No, not boring boring. Like, making a hole in a piece of wood is boring. No, not that either. Uh, tools for boring wood. How about that?
Like many folks out there, I suppose, I tried vintage auger bits. I didn’t like them. I could eventually get them to work, but they were a lot of irritation too. So I decided that it wasn’t worth the effort. Now I’ve been using the WoodOwl bits made by Star-M. They work a lot better.
They cut very crisp holes, the lead screws pull a fast cut, and the hex shaft doesn’t slip in either my brace or cordless drill. I’m still buying them as I need them, so I still have a couple of slots to fill (but I don’t remember the last time I needed a 13/16″ hole). I also have an old Irwin expansive bit for very large sizes, but it’s a real workout to use.
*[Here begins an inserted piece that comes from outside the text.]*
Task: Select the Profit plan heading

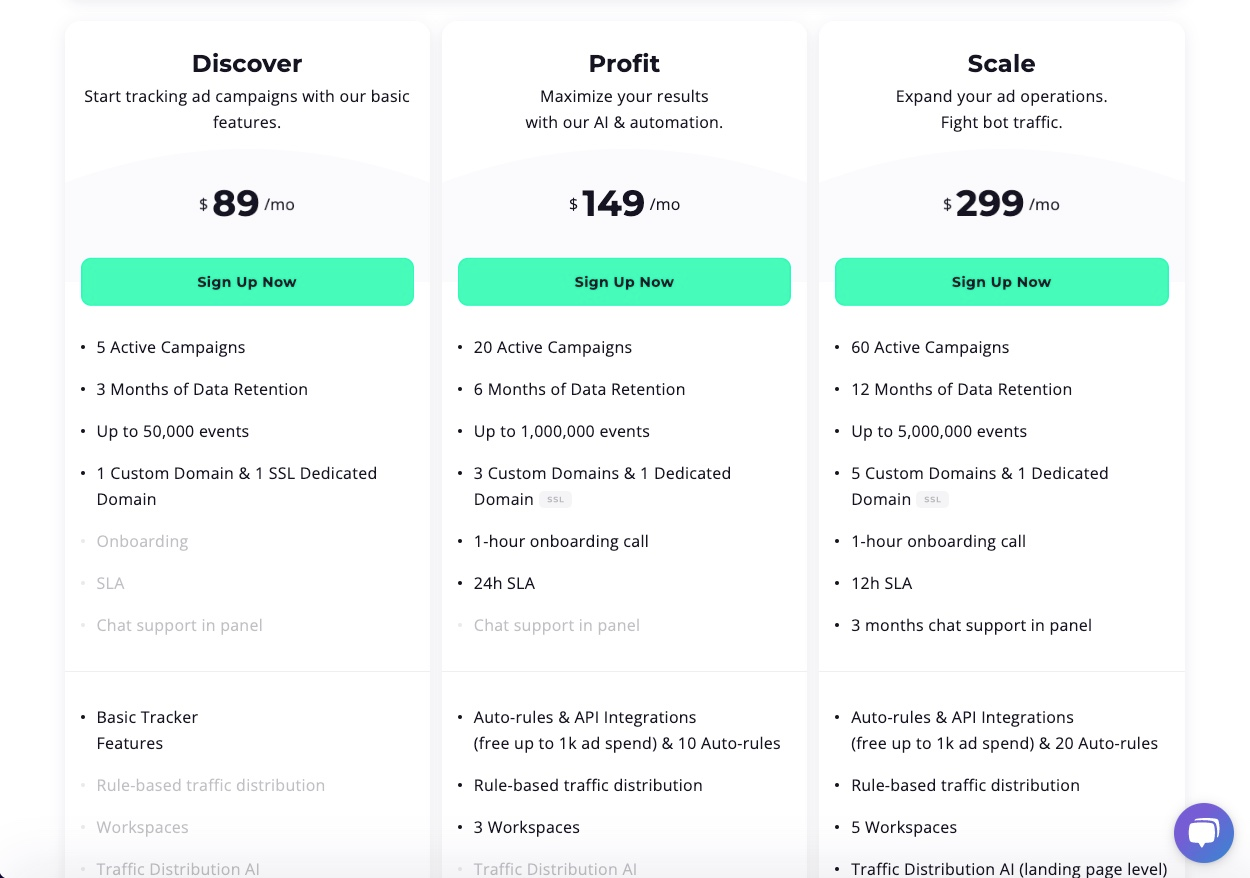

I keep them all in a tool roll by Texas Heritage Woodworks.
I don’t do a lot of work with Forstner bits, but when I need them, I reach for the Fisch “Wave” bits. They cut smooth and square, and the hex shaft is much easier to use in a brace than a round shaft. For drilling pilot holes, the best thing I’ve found is this set by Irwin. Hex shaft again, the tapered drill cuts the perfectly shaped hole (especially for the tapered tang on an old chisel. Another project!), and the countersinks mean I don’t have to keep changing bits.
Since we were being boring on our tray this week, I thought I’d show you what I use. Remember to keep a sacrificial backer behind your work to keep it from splintering. I use old pieces of plywood (not good for much else). And use what you have! I’ve used old spade bits in my brace in times past because it’s what I had at the time. You know what? The holes got bored anyway.